Diriwayatkan dari ‘Aisyah radhiallahu ‘anha, ia berkata:
كَانَ رَسُولُ اللَّهِ صَلَّى اللهُ عَلَيْهِ وَسَلَّمَ «لَا يَتَوَضَّأُ بَعْدَ الْغُسْلِ مِنَ الْجَنَابَةِ.وفي رواية يَغْتَسِلُ وَيُصَلِّي الرَّكْعَتَيْنِ ، وَلَا أَرَاهُ يُحْدِثُ وُضُوءًا بَعْدَ الْغُسْل
“Rasulullah tidak berwudhu setelah mandi junub.”[1] Dalam riwayat lain disebutkan:“beliau mandi kemudian melaksanakan shalat dua raka’at. Dan aku tidak melihatnya berwudhu lagi setelah selesai mandi.”[2]
Diriwayatkan dari Ibnu Umar radhiallahu ‘anhuma, ia berkata:
إِذَا لَمْ تَمَسَّ فَرْجَكَ بَعْدَ أَنْ تَقْضِيَ غُسْلَكَ فَأَيُّ وُضُوءٍ أَسْبَغُ مِنَ الْغُسْلِ
“Jika kalian tidak menyentuh kemaluan kalian. Wudhu telah terganti oleh mandi.”[3]
Penulis berkata: terkait dengan permasalahan diatas, bahwa tidak wajib bagi yang mandi junub berniat menghilangkan hadas kecil. Dan ini adalah pendapat jumhurulama yang juga dipilih Ibnu Taimiyah.[4]
Sementara menurut pendapat mazhab Hanbali, boleh berniat keduanya, dan jika hanya berniat mandi saja, maka yang satu ini juga sudah dianggap cukup.[5]
Jika ada dua sebab yang menyebabkan wajib mandi. Seperti haid dengan junub, atau junub dengan hari Jum’at. Satu kali mandi dengan niat menghilangkan keduanya sudah cukup menghilangkan junub. Dan ini pendapat jumhur ulama.[6]
Jika ada seorang wanita yang junub kemudian haid sebelum ia sempat mandi. Dalam kasus ini, menurut pendapat ulama yang paling shahih, tidak wajib baginya mandi mengghilangkan junub dulu, dan cukup baginya sekali mandi bersuci dengan niat menghilangkan keduanya. Ini adalah pendapat Mazhab Imam Ahmad. Sementara sebagian ulama lain berpendapat harus bersuci mandi pada keduanya haid dan junub. Jika seorang wanita junub maka wajib baginya menghilangkan junub. Dan jika selesai dari haidnya, ia wajib mandi lagi.

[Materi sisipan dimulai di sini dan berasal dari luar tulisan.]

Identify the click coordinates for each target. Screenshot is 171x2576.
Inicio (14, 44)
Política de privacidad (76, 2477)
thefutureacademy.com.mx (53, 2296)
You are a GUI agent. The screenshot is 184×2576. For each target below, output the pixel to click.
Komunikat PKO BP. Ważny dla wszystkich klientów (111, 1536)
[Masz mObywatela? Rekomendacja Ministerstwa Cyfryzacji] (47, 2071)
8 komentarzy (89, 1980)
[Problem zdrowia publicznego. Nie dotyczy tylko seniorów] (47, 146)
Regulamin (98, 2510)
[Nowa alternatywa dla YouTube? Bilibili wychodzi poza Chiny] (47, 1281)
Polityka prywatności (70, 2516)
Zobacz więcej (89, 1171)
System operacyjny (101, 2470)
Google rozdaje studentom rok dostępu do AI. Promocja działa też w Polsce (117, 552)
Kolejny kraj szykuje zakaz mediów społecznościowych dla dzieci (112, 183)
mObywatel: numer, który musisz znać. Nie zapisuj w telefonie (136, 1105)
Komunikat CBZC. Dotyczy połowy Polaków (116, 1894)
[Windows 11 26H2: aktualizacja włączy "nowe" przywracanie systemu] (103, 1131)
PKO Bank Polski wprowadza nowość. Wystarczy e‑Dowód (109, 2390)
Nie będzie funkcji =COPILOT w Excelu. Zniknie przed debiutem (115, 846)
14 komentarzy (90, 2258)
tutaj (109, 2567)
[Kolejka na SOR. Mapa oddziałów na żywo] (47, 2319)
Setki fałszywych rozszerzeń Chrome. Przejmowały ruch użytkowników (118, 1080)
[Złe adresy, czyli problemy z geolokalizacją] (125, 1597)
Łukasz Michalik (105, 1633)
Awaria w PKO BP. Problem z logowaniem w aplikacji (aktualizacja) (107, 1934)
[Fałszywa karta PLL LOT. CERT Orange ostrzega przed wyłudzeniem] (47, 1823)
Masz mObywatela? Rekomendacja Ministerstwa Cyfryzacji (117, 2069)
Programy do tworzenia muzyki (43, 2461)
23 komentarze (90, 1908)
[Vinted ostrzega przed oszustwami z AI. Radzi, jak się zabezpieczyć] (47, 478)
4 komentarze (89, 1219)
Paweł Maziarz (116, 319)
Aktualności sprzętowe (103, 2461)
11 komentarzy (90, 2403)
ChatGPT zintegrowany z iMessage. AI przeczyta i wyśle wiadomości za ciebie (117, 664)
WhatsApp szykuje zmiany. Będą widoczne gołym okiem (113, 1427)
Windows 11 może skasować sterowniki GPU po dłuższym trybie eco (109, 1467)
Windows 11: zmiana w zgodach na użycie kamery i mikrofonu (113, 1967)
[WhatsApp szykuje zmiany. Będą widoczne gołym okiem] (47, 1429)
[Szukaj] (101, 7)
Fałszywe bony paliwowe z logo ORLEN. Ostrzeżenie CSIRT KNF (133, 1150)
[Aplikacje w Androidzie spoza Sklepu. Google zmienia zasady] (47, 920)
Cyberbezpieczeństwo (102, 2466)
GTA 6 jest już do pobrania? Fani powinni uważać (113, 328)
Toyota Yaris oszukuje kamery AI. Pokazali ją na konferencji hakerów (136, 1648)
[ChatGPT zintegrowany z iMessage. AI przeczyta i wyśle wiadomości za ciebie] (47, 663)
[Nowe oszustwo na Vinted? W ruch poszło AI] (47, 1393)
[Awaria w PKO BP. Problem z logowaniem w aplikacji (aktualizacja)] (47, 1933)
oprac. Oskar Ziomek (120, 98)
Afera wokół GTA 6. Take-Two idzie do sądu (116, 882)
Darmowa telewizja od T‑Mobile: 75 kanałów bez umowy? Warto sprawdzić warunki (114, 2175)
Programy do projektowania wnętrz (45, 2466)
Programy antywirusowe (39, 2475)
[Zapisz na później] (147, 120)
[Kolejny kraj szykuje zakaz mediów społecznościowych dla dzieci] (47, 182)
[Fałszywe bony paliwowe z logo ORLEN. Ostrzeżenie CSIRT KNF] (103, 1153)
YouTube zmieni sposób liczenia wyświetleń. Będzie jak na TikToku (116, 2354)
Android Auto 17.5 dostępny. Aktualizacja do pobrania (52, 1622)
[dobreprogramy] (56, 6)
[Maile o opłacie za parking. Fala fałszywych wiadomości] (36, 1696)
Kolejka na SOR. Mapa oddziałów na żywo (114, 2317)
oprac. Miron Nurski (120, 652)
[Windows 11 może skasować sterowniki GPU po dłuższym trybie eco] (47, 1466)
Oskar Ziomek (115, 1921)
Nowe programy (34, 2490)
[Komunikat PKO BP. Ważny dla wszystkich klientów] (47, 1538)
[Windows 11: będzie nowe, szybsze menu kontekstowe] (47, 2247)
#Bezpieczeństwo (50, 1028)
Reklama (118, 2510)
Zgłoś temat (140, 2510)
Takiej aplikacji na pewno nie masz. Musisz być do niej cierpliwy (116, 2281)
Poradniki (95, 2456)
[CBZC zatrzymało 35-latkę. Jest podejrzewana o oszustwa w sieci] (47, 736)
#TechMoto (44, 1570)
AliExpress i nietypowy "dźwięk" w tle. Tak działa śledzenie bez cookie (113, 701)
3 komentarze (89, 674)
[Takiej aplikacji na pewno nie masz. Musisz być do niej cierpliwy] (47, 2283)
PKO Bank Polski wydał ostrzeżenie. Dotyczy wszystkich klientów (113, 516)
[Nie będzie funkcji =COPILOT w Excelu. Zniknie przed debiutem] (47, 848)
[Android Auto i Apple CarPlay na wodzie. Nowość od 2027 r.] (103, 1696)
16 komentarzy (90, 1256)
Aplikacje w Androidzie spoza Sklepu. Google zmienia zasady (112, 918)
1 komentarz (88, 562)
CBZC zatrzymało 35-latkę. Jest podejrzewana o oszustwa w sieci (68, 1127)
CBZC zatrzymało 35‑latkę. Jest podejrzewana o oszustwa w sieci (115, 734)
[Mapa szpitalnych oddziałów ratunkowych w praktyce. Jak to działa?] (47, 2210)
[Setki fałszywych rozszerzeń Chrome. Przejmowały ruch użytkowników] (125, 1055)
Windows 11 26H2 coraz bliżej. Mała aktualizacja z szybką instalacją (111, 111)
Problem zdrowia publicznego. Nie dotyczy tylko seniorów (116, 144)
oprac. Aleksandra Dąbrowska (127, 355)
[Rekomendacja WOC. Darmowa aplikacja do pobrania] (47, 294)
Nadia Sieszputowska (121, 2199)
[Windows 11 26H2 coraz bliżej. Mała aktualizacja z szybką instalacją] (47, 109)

Ada lagi ulama lain yang berpendapat: diwajibkan bagi wanita yang haid mencucikemaluannya, kemudian jika telah suci, ia wajib mandi. Dan dari sekian pendapat, pendapat pertamalah yang lebih tepat.
Ini tidak menafikan bagi yang ingin mandi karena junub, kemudian bersuci lagi karena haid, tetapi ini tidak diwajibkan.
2. Laki-laki boleh mandi dengan air sisa yang digunakan wanita.
Tak masalah suami atau istri menggunakan air bekas mandi pasangannya untuk meandi janabah
3. Suami boleh mandi bersama istrinya, dan boleh saling melihat aurat pasangannya tidaklah makruh,
Hal ini berdasarkan hadits ‘Aisyah:
وكُنْتُ «أَغْتَسِلُ أَنَا وَالنَّبِيُّ صَلَّى اللهُ عَلَيْهِ وَسَلَّمَ مِنْ إِنَاءٍ وَاحِدٍ فَيُبَادِرُني، حتى أقول: دَعْ لي، دع لي، قال: وكلانا جُنُبَان
“Aku pernah mandi bersama Rasulullah dari satu bejana. (Tangan kami saling bersentuhan dan tangan beliau mengambil air, hingga aku mengatakan, ‘Tinggalkan untukku! Tinggalkan untukku!’ dan kami dalam keaadaan junub”.[1]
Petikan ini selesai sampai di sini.